Mission filed a brief in October 2023 explaining how Sutton’s ruling could impact other CON cases.
“It is undisputed that during the period from February of 2020 through September of 2022, the Agency did not hold public hearings with respect to any CON applications because of the COVID pandemic and out of concern for public safety,” Mission’s lawyers wrote. “During that time period, the Agency conducted eighty-six (86) CON application reviews which, pursuant to the provisions of N.C. Gen. Stat. § 131E-185(a)(2), would have required a public hearing because they were competitive reviews or involved projects costing more than five million dollars ($5,000,000.00).”
“Those eighty-six (86) reviews involved a total of one hundred and fifty-two (152) applicants and proposed projects,” the Mission brief continued. “The vast majority of those reviews resulted in at least one CON application being approved, including Mission’s. The projects involved ranged from new hospitals to the acquisition of major medical equipment such as fixed cath labs, MRIs, PET Scanners, linear accelerators, new diagnostic centers, new facilities such as hospices and home health agencies, new hospitals, and a wide range of other services and facilities.”
Affected providers included “not only Mission, but Pardee Hospital; UNC Hospitals (with multiple projects approved including a new hospital in Durham County and new diagnostic centers); Duke University Health System; Novant Health; Cone Health; Wake Forest Baptist Hospital; Atrium Health; and others.”
Mission reminded the court of public health conditions in April 2020, when state law called for a public hearing on the Candler emergency department CON. “North Carolina and the entire United States were under an ongoing federal and state declared public health emergency due to the COVID pandemic,” according to the brief. “While conditions related to COVID were generally improving at that time, the pandemic was far from over.”
The challenge to state regulators’ decision argued that the “failure to hold a public hearing regarding the Mission Application during the COVID pandemic was Agency error which substantially prejudiced” AdventHealth, according to Mission’s brief.
Sutton’s ruling “was based entirely on his conclusion that the Agency’s failure to hold a public hearing in connection with its review of the Mission … Application was a violation of N.C. Gen. Stat. § 131E-185(a)(2) that substantially prejudiced” AdventHealth’s rights.
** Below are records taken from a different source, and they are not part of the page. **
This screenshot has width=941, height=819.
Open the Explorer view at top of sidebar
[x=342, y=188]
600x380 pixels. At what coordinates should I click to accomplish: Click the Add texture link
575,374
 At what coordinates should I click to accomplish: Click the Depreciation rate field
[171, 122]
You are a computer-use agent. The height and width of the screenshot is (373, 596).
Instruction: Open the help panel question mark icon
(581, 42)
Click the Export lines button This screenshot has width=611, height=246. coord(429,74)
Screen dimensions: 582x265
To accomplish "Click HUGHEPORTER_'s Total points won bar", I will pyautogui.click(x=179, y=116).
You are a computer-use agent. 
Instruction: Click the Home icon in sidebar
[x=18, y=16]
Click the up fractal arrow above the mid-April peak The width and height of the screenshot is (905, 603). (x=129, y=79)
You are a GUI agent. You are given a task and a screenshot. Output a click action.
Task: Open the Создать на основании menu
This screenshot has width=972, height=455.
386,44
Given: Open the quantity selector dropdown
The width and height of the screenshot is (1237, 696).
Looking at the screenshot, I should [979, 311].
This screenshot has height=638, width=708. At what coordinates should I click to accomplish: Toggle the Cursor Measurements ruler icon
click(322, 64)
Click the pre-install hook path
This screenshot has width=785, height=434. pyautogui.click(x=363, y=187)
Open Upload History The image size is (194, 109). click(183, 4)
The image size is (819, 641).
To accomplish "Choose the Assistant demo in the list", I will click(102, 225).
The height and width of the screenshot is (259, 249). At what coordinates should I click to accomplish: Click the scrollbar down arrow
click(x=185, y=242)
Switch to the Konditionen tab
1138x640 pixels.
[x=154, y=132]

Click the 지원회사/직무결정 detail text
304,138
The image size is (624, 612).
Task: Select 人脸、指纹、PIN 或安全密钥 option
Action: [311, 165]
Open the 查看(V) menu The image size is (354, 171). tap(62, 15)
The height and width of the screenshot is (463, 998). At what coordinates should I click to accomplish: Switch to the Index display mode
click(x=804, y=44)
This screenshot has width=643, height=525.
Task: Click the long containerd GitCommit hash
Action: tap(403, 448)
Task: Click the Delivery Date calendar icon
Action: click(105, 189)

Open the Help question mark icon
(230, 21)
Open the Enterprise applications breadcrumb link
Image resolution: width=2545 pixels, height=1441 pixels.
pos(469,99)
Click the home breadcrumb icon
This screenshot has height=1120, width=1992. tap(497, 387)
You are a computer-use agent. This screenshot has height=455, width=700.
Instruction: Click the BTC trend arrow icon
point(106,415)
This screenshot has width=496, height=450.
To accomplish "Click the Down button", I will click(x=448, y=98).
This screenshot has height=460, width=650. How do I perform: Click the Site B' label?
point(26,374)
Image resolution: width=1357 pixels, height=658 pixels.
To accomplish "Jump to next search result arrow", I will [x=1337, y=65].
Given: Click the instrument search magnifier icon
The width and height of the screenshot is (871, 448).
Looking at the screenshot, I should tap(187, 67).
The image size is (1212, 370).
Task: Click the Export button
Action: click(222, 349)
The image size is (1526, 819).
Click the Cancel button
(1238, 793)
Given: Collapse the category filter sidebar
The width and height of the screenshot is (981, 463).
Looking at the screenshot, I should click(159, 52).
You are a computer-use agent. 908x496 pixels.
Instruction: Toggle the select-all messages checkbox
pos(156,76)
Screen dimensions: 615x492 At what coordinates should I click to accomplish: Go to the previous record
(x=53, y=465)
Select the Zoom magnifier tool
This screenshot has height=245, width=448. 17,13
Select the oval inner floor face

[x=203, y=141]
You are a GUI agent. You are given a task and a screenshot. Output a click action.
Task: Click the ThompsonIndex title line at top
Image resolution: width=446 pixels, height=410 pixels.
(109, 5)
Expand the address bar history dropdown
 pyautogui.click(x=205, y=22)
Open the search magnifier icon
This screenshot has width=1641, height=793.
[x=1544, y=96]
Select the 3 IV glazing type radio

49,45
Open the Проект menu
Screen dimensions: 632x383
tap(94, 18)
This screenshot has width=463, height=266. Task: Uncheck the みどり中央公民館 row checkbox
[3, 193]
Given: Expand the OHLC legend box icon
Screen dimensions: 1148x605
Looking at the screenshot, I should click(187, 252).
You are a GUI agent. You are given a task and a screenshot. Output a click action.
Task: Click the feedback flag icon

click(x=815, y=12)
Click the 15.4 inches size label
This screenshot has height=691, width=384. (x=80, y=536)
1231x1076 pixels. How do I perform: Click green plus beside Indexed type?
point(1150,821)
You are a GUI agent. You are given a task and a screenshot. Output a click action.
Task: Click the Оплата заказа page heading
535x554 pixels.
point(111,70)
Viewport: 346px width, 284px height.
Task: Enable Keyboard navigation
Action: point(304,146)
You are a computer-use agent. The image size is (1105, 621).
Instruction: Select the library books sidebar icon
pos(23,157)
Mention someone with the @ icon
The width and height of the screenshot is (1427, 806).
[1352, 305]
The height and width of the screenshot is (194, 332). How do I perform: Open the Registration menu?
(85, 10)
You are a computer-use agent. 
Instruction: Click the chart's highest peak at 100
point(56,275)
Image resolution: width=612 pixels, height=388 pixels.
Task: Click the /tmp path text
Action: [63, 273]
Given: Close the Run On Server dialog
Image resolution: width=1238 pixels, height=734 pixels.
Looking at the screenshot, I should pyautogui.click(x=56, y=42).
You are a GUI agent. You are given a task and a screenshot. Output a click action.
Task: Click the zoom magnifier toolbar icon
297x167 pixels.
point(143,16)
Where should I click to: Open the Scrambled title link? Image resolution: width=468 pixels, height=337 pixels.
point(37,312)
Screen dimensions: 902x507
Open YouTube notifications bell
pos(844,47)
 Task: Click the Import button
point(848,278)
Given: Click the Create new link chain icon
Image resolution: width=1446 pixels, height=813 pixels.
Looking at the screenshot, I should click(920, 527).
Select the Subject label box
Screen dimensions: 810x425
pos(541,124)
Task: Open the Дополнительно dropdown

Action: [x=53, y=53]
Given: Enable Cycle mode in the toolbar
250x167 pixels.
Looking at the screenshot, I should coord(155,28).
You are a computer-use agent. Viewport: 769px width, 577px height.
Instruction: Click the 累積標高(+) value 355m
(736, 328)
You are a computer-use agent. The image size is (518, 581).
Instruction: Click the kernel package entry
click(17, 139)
UNC Health explained in a friend-of-the-court brief how the “theory” advanced by Sutton’s decision could affect its own projects. “This same theory has been advanced against UNC in a contested case hearing in which Duke University Health System, Inc. challenged the Agency’s approval of UNC’s application to expand its already-approved … new community hospital in Durham County, which is also pending appeal in this Court.”
“UNC offers the perspective of another frequent participant in the CON process that would have its growth hampered based on an alleged error that it had no part in causing,” the motion added.